The Guanggu Science Island is a high-tech industrial development zone, and the area is currently under construction, with low vegetation coverage and scattered plant configurations within the site. Creating a good urban green space landscape and creating a beautiful, comfortable, and ecological working and living environment would improve the quality of life of the staff and enable them to relieve stress and enhance their creativity [28]. Meanwhile, the role and status of urban green space with a carbon sink function have received more attention. Bertram et al. [29] also suggested that urban plant communities not only play a role in beautifying the landscape, but they also play a role in cooling and humidifying the environment. Urban green spaces have a large impact on both the ecological environment and human activities, so the landscape design of plant communities functioning as green space in the study area needs to be given attention.

2.2. Data Collection

Based on the field investigation, topographical, vegetation, and architectural data of the study area were compiled and summarized using a DJI Inspire II UAV, rangefinder, and a TITAN360 panoramic camera. A Testo 480 multifunctional meter was fixed at 1.50 m above the ground (this height is the average height of the human head and was chosen to observe the surrounding environment), and the temperature data of the study area and the control area were measured from 7:00 am to 19:00 pm. The average value was obtained and was used as the basis to set the temperature in the subsequent experimental space.
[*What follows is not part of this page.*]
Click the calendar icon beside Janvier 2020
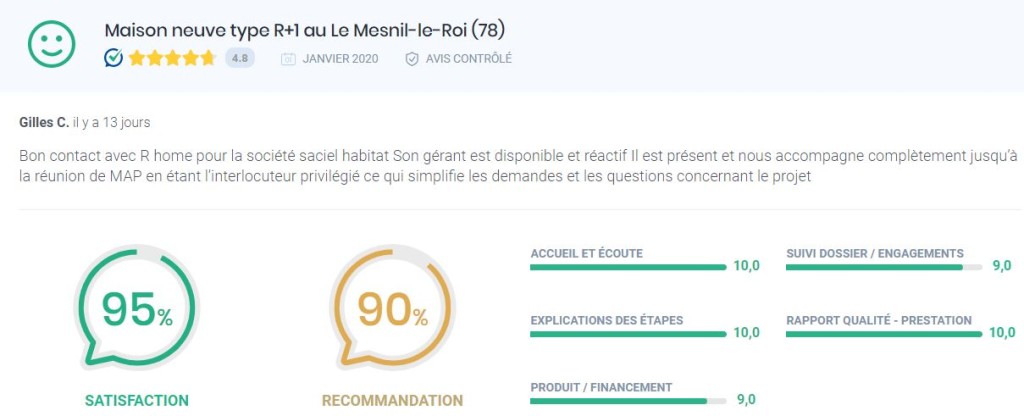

Plant preferences were derived through communication interviews with local residents. The common tree species in and around the study area were identified by combining field surveys and literature research methods, and 15 common plants and their daily carbon sequestration and oxygen release effects within a unit leaf area/single plant were summarized (

Table 1. Statistical results of the effects of carbon sequestration and oxygen release by plants.

Type	Species	Carbon Sequestration Per Unit Surface Area /g·m−2·d−1	Oxygen Release Per Unit Surface Area /g·m−2·d−1	Total Daily Carbon Sequestration (g·d−1)	Total Daily Carbon Dioxide Release (g·d−1)	References
Tree	Osmanthus fragrans (Thunb.) Lour.	10.58	7.70	320.04	232.76	[30]
	Cinnamomum camphora (L.) presl	9.19	6.68	445.19	323.99	[30]
	Zelkova serrata (Thunb.) Makino	5.15	3.75	270.92	197.27	[31]
	Koelreuteria paniculata	15.86	11.53	771.92	561.4	[30]
	Magnolia grandiflora L.	7.96	5.79	418.19	304.14	[32]
Shrub	Loropetalum chinense var. rubrum	5.57	5.59	110.57	110.97	[31]
	Acer palmatum Thunb.	3.43	3.00	112.79	98.65	[33]
	Rhododendron simsii Planch.	2.62	2.27	110.88	96.07	[34]
	Ligustrum quihoui Carr.	13.32	9.70	170.06	123.68	[34]
	Nandina domestica.	4.15	3.85	108.84	100.98	[34]
Grass	Cynodon dactylon (L.) Pers.	5.12	3.02	93.79	55.32	[35]
	Radix Ophiopogonis	10.05	7.31	122.01	88.75	[33]
	Axonopus compressus (Sw.) Beauv.	6.81	3.48	117.35	60.48	[35]
	Reineckea carnea (Andrews) Kunth	1.25	0.91	56.14	40.87	[33]
	Coreopsis drummondii Torr. et Gray	7.69	5.59	83.46	68.03	[36]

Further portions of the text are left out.